SUPPLIED DATA »
▬▬▬

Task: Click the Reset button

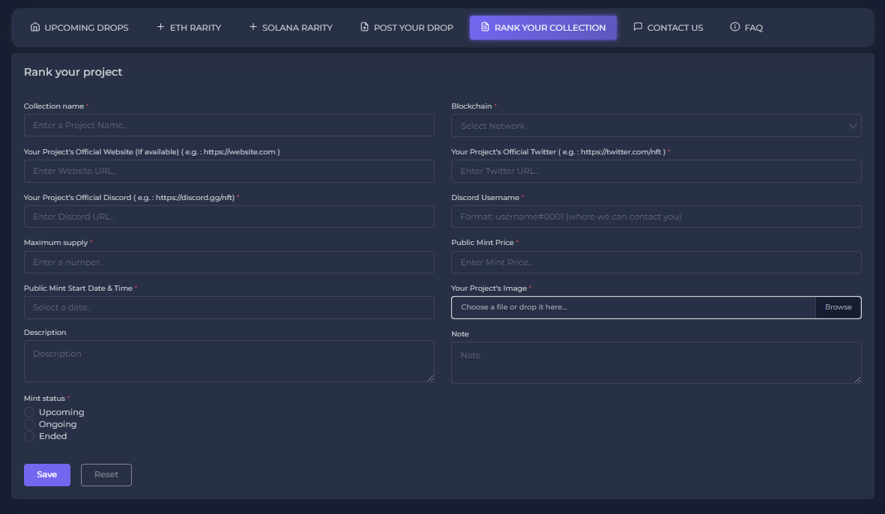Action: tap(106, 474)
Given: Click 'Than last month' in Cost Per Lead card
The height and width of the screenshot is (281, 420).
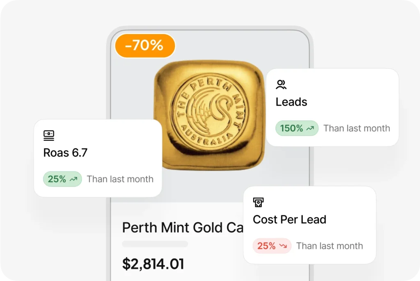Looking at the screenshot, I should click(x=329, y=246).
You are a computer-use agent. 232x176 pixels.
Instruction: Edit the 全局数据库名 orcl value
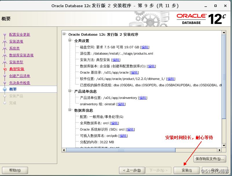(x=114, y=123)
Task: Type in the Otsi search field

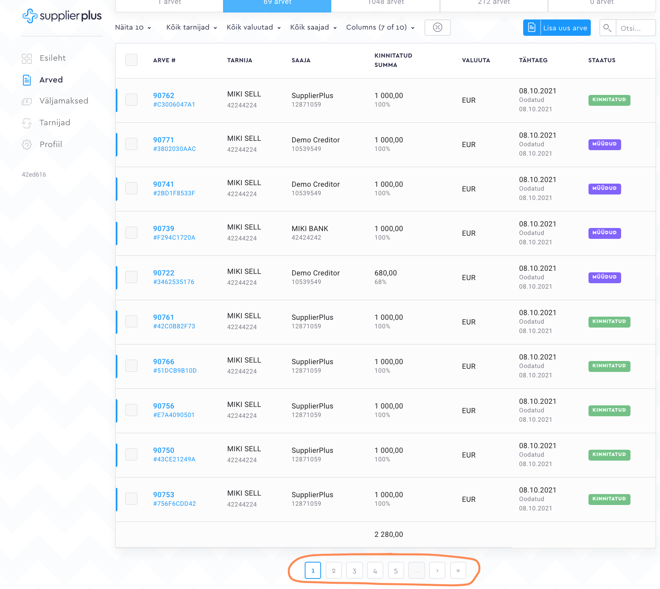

▬▬▬

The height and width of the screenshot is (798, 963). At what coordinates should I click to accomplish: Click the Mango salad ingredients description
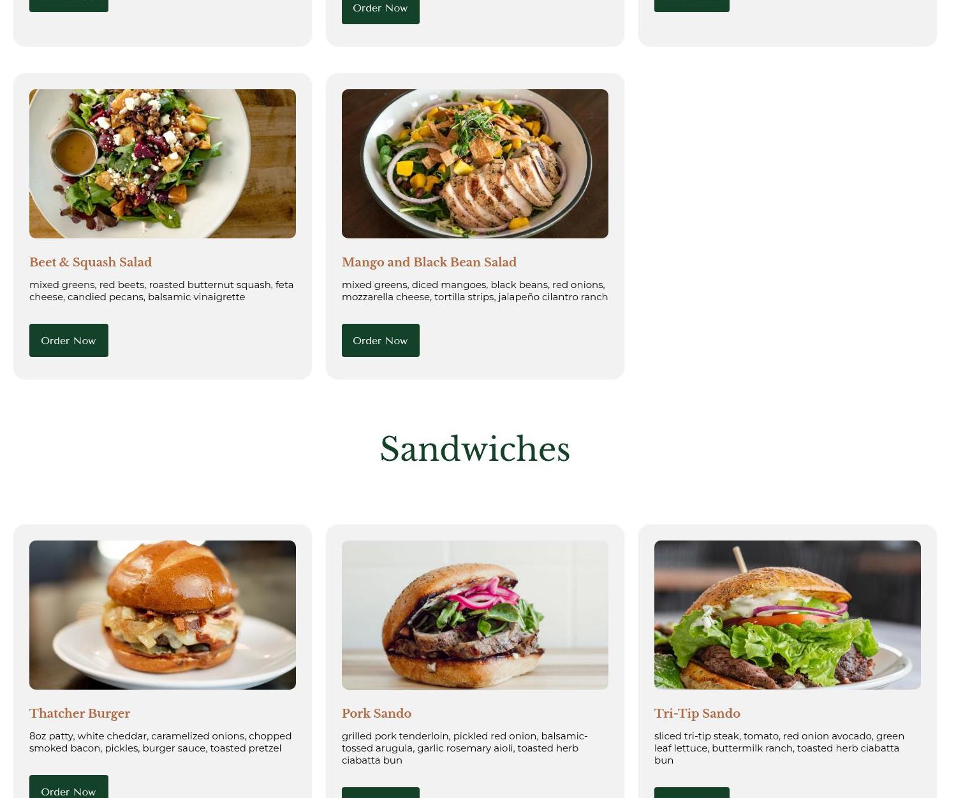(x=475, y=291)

▬▬▬

WHAT THE TASK ASKS » Repeat exactly the stretch of the listing above that starts with the line holding "Task: Click the Reset button" and finishes with the line holding "You are a computer-use agent. 232x176 pixels.", both included. Skip every picture.

OUTPUT OF THE EXERCISE »
Task: Click the Reset button

Action: tap(106, 474)
Given: Click 'Than last month' in Cost Per Lead card
The height and width of the screenshot is (281, 420).
Looking at the screenshot, I should click(x=329, y=246).
You are a computer-use agent. 232x176 pixels.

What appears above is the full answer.